Del otro lado de los ventanales está el esplendoroso Lago Ginebra. La mañana es fría pero soleada. La luz se refleja en la dócil carpeta de agua que vierte el río Ródano y entra sin tamices a un espacioso atrio del Palacio Wilson. No hay cortinas ni persianas que la contenga. El resplandor que produce no enceguece; al contrario, nos ilumina agradablemente… pero se mezcla con la deprimente atmósfera exportada desde México.

En ese atrio, dos padres mexicanos se preparan a responder las preguntas de los periodistas de medios nacionales y europeos. Pedían hablar con ellos desde temprano por la mañana. La insistencia fue tal que ahí se tuvo que improvisar una rueda de prensa a la primera oportunidad posible.

Bernabé Abraján porta una playera blanca con el rostro de su hijo Adán estampado en el pecho; a su lado, Hilda Leguideño expone una reproducción fotográfica del suyo, José Antonio, en un rótulo que sostiene con firmeza (y que así sostendrá durante largos momentos en el transcurso de las horas y los días que seguirían en su viaje por Suiza y Bélgica).

Hilda y Bernabé llegaron el día anterior, procedentes de un violento mundo que, paradójicamente, los arrojó a este especie de paraíso terrenal, en donde las tasas de criminalidad son de las más bajas del mundo y la riqueza parece desparramarse hacia todos lados. Hilda y Bernabé se ven agotados. Tienen ojeras. Pero aquí están, clamando por la aparición de sus hijos con la fuerza que les queda.
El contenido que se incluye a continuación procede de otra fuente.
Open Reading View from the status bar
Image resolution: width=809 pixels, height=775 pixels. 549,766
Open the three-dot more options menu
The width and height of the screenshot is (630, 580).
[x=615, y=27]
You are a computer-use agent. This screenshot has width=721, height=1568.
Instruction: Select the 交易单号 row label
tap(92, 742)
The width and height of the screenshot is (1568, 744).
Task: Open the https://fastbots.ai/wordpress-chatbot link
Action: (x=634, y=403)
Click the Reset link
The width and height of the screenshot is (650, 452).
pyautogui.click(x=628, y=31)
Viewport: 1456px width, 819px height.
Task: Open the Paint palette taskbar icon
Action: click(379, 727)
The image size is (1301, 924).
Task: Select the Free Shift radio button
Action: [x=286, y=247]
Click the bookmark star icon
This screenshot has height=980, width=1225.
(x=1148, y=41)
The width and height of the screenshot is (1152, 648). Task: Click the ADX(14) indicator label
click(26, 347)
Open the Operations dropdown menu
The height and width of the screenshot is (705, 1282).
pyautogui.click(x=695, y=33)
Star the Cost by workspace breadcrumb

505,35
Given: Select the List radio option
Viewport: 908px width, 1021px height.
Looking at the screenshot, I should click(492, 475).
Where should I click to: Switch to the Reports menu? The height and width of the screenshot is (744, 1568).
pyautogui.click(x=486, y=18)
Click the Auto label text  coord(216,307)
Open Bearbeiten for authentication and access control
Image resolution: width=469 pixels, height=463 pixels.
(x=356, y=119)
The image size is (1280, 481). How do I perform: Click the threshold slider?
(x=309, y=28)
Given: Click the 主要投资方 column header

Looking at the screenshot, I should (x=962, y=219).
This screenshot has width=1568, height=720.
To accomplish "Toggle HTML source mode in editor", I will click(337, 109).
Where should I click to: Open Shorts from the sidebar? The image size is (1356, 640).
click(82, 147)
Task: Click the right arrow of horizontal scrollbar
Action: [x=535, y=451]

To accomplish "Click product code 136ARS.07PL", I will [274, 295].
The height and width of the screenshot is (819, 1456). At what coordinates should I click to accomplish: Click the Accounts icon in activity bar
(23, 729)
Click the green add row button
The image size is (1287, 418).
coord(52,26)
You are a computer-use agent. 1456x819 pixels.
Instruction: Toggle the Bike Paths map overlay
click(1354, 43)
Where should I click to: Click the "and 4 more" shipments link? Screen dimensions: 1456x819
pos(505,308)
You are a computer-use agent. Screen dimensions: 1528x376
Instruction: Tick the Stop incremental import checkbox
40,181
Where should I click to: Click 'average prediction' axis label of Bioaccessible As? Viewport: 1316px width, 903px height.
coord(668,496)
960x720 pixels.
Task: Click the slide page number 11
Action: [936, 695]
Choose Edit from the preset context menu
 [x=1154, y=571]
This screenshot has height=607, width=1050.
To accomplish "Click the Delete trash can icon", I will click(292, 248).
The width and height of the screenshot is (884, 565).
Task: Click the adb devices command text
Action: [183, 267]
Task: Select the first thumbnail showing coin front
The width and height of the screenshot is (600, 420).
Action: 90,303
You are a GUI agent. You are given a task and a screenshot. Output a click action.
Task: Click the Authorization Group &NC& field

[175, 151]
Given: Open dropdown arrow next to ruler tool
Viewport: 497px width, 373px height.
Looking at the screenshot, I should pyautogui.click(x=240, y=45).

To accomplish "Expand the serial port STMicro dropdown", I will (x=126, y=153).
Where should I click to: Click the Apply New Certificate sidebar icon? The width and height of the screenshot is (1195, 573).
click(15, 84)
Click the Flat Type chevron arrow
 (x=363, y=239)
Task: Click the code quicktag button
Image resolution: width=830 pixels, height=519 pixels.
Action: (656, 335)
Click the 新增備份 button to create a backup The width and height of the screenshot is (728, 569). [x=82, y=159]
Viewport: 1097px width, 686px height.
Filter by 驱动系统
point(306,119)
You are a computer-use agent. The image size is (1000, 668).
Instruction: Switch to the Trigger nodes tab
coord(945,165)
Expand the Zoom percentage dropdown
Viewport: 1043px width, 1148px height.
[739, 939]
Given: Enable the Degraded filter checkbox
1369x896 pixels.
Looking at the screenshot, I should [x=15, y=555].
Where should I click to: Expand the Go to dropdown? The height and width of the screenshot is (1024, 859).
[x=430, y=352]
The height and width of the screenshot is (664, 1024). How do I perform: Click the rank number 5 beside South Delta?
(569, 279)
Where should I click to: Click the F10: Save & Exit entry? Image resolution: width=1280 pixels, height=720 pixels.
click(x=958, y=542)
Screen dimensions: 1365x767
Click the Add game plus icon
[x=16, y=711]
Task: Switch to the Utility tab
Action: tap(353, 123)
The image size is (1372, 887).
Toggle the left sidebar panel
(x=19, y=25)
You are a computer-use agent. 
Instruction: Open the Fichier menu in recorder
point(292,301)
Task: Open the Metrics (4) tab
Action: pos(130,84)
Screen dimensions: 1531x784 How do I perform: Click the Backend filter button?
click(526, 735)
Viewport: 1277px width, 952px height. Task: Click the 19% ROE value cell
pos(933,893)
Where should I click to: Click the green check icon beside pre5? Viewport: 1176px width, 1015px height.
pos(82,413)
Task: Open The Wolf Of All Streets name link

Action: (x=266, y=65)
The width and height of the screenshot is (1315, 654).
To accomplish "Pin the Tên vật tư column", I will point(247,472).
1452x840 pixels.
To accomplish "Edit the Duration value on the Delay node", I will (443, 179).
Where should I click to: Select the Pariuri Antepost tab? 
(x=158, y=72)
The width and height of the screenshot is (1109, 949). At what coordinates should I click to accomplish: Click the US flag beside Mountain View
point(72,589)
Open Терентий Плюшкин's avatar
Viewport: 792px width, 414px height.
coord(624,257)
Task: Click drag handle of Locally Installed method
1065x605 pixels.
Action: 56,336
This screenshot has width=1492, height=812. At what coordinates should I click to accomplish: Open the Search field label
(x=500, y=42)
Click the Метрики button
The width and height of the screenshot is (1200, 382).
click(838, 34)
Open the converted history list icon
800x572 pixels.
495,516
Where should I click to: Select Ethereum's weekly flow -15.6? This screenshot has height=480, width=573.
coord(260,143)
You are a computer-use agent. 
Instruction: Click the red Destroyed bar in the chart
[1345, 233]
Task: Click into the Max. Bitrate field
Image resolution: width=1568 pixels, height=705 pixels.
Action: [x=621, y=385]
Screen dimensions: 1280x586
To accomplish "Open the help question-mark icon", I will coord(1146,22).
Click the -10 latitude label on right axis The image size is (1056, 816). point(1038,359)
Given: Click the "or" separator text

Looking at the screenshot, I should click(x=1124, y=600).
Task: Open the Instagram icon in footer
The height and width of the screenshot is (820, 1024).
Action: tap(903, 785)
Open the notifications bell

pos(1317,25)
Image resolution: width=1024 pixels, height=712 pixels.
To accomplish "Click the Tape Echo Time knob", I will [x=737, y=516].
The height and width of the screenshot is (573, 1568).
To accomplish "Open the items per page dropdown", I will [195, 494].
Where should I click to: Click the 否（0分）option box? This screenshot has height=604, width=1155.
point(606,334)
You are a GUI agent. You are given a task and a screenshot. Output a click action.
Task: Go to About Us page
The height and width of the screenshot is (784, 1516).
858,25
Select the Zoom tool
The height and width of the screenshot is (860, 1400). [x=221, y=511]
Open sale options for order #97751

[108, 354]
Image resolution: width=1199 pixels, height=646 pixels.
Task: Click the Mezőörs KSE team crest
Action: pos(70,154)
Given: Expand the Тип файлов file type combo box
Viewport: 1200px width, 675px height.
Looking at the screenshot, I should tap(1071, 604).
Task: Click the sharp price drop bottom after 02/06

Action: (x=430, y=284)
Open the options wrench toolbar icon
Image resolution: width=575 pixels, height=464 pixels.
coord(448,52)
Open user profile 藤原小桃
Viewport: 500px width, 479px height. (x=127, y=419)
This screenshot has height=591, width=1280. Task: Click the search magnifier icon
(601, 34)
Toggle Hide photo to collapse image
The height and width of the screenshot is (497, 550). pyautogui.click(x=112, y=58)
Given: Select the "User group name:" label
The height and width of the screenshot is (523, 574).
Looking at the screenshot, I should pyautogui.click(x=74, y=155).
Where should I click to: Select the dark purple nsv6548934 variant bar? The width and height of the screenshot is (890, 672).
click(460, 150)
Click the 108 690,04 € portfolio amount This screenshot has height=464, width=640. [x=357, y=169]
Hay que aferrarse a guardar la necesaria distancia periodística en relación con los afectados. Pero también soy padre y me cuesta trabajo dejar de imaginar (y así no imbuirme de) el inmenso sufrimiento y rabia que deben soportar las dos personas que tengo frente a mí. Me sacudo ese pensamiento. Me desprendo del grupo para tomar la imagen, con esa luz casi celestial que baja, atraviesa por las ventanas e ilumina naturalmente los rostros de piel morena de estos tristes personajes de una siniestra historia colectiva. Pero estorbo a mis colegas y algunos me hacen caras de disgusto. Está lista la cámara de mi teléfono. Sólo unos segundos más. Ya. La foto está hecha.